Une équipe du Scholarly Communications Lab a construit un dataset recensant les frais de publication en Open Access (APC, Article Processing Charges) demandés par les revues de 6 grands éditeurs, sur la période 2019-2023 : Elsevier, Frontiers, PLOS, MDPI, Springer Nature et Wiley.
Le préprint décrivant le dataset (un bel exemple de data paper) a été déposé sur arXiv le 12 juin dernier et le dataset lui-même est disponible sur Harvard Dataverse sous licence CC0.
Les auteurs de ce préprint se sont appuyés sur les listes de prix fournies par les éditeurs, qu’ils ont régulièrement téléchargées depuis leur site web. Les fichiers téléchargés (dans des formats très variables) ont été combinés pour construire un unique dataset, cohérent et homogène, dans un format structuré.
Le dataset comprend les APC de 8 712 revues uniques :
- Elsevier (n=3 094), Springer Nature (n=2 952) et Wiley (n=2 018) sont en tête avec un très grand nombre de revues payantes, soit selon le modèle gold Open Access (voie dorée), soit selon le modèle hybride (revues sur abonnement dans lesquelles certains articles sont en Open Access via le paiement d’APC).
- Frontiers (n=221), MDPI (n=431) et PLOS (n=12) publient beaucoup moins de revues, mais tous leurs titres sont en gold Open Access.

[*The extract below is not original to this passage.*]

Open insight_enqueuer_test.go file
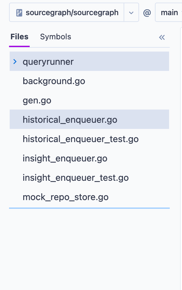 (x=89, y=178)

L’analyse des données montre globalement que :
- Les APC s’étalent entre 150 $ pour les Elsevier’s Materials Today : Proceedings entre 2019 et 2021 et 11 690 $ pour 37 revues de Nature en 2023.
- 89 % des revues ont augmenté leurs tarifs entre 2019 et 2023.
- Pour les 3 éditeurs ayant à la fois des revues en gold et en hybrid Open Access : le montant des APC est plus élevé pour les revues hybrides : le coût moyen par article (pour les 5 années étudiées) était de 1 977 $ pour les revues gold et de 3 137 $ pour les revues hybrides.
A noter que pour 123 revues, le montant des APC indiqué était de 0 $. Il peut s’agir d’une exonération temporaire de paiement à des fins de marketing ou de revues diamant dont les coûts de publication sont couverts par un tiers. Ces revues ont été exclues de l’analyse.
Les auteurs reconnaissent des limites à ce dataset, liées à la méthode de recueil basée sur les informations fournies par les éditeurs : potentielles inexactitudes, informations manquantes pour certaines revues… Ils prévoient de mettre à jour ce dataset en complétant les APC manquants et en vérifiant le modèle des revues par une curation manuelle. Malgré ces limites, les auteurs considèrent que ce dataset peut être utile, notamment pour estimer les dépenses liées aux APC.